Das Weihnachtsfest steht emotional wohl weit über dem Osterfest – schon allein in den Vorbereitungen, wem was geschenkt werden soll und was ich selbst mir geschenkt erhoffe. Ostern hat die „Kreuzwege“, Weihnachten dagegen die „Weihnachtsmärkte“ als äußere Zeichen und Möglichkeiten. Der Zauber des Lichtes in an Weihnachten anders (nicht unbedingt besser) als im beginnenden Frühjahr; das Dunkel ist an Weihnachten eher „außen“ und „um mich herum“, an Ostern und in der Vorbereitung auf Ostern eher „innen“ und „in mir drin“ zu finden.
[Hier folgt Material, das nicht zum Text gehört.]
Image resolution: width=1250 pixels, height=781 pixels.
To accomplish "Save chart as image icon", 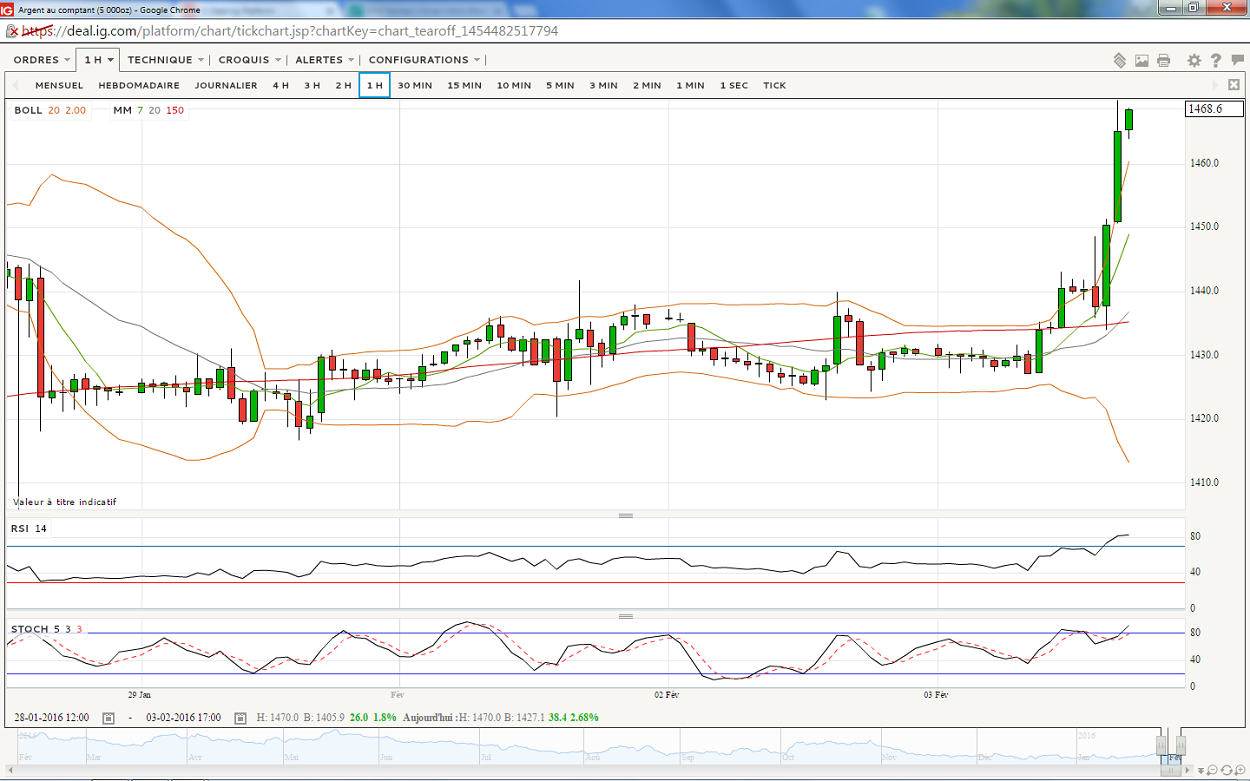I will [x=1142, y=61].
Und doch schwingt an Ostern – vielleicht auch nur latent – eine Hoffnung mit, die (noch einmal „vielleicht“) im beginnenden Frühjahr im Wachsen und Blühen der Natur und der Blumen in den Gärtnereien wurzelt. Ich möchte sie die „Hoffnung auf Leben und Lebendigkeit“, die „Hoffnung auf Erblühen“ nennen. Ihr geht (ein drittes „vielleicht“) die Erfahrung von Ohnmacht, Verlassenheit, Absterben oder Verblühen voran. Es ist ein österliches Geschenk, eine österliche Gnade, in solchen Situationen wieder zur Hoffnung zu finden. Allein schon der Entschluss, den Aufbruch zur Hoffnung erhoffen zu können, ist ein Lichtmoment.

Biblisch kann für diese Hoffnung auf den Aufbruch zur Hoffnung das Wort „Auferstehung“ oder „Auferweckung“ gewählt werden. „Auferstehung“ betont dabei den aktiven, den Eigenanteil: Ich entschließe mich zu diesem Aufbruch zur Hoffnung. „Auferweckung“ dagegen betont dabei den passiven Anteil: etwas, jemand ruft mich in diesen Aufbruch zur Hoffnung.

In der Osternacht werden sieben Lesungen vorgetragen – sie stehen für das Warten auf „Auferweckung“ und wollen mit ihren Inhalten „anstößig“ sein zum Aufbruch zur Hoffnung, um so die Erfahrung von Ohnmacht, Verlassenheit, Absterben oder Verblühen in einer Erfahrung der eigenen „Auferstehung“ zu überwinden.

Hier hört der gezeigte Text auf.